→ **WHAT TO DO**: Repeat, word for word, everything from "Indian Prime Minister Manmohan Singh defended" down to "Hindustan Times Friday." in the news article on Manmohan Singh and India's economic challenges.

[START PAGE TEXT]

Business, Economics and Jobs

India: Singh reveals top 5 economic challenges


Indian Prime Minister Manmohan Singh (2nd L) and presidential nominee Pranab Mukherjee (2nd R) pose for photographers after Mukherjee filed his nomination papers for the July 19 Presidential Elections, at Parliament House in New Delhi on June 28, 2012.



Indian Prime Minister Manmohan Singh defended his actions to tackle corruption and targeted India's top five economic challenges in an exclusive interview with the Hindustan Times Friday.

"Never before in the history of India have so many steps been taken in such a short time to bring in transparency into the functioning government, make government accountable to the people for its actions and bring in measures to control corruption," the prime minister said in a written reply to the HT.

"The Right to Information is a landmark Act for which the Congress Party and its President will be remembered for generations. In fact, this single act has done far more to bring down corruption and bring in accountability than any other measure. It is the information flowing out as a result of this Act which is bringing a lot of corruption to light which would otherwise have been hidden.

[END PAGE TEXT]
[START INFORMATION SUPPLIED]

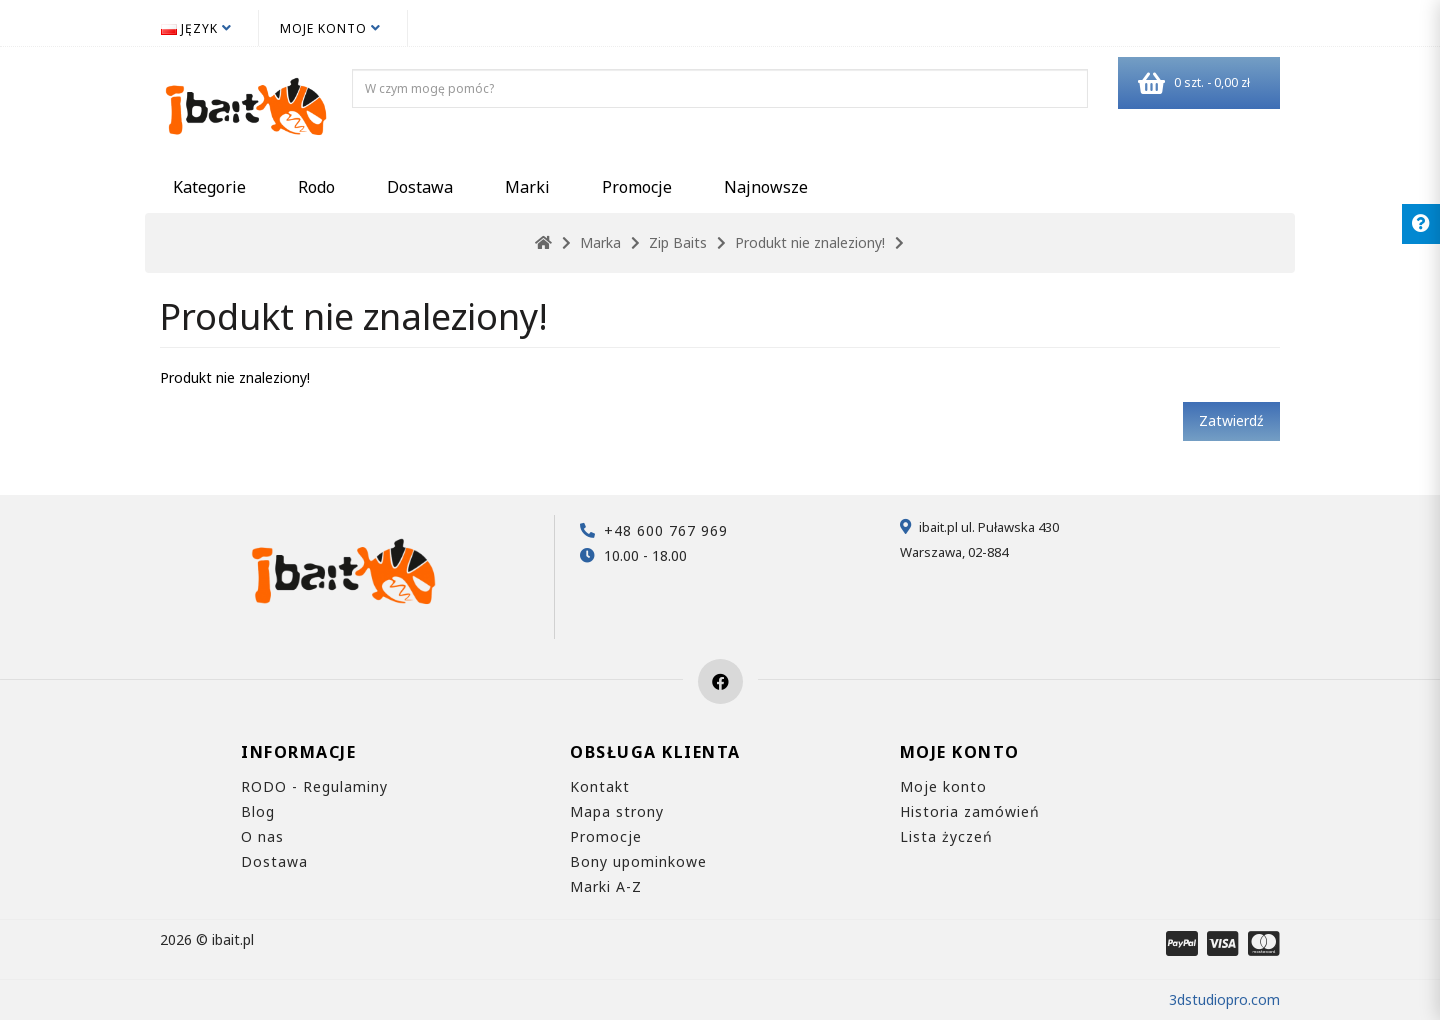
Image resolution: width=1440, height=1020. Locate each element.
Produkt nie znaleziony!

[END INFORMATION SUPPLIED]

→ **OUTPUT**:
Indian Prime Minister Manmohan Singh defended his actions to tackle corruption and targeted India's top five economic challenges in an exclusive interview with the Hindustan Times Friday.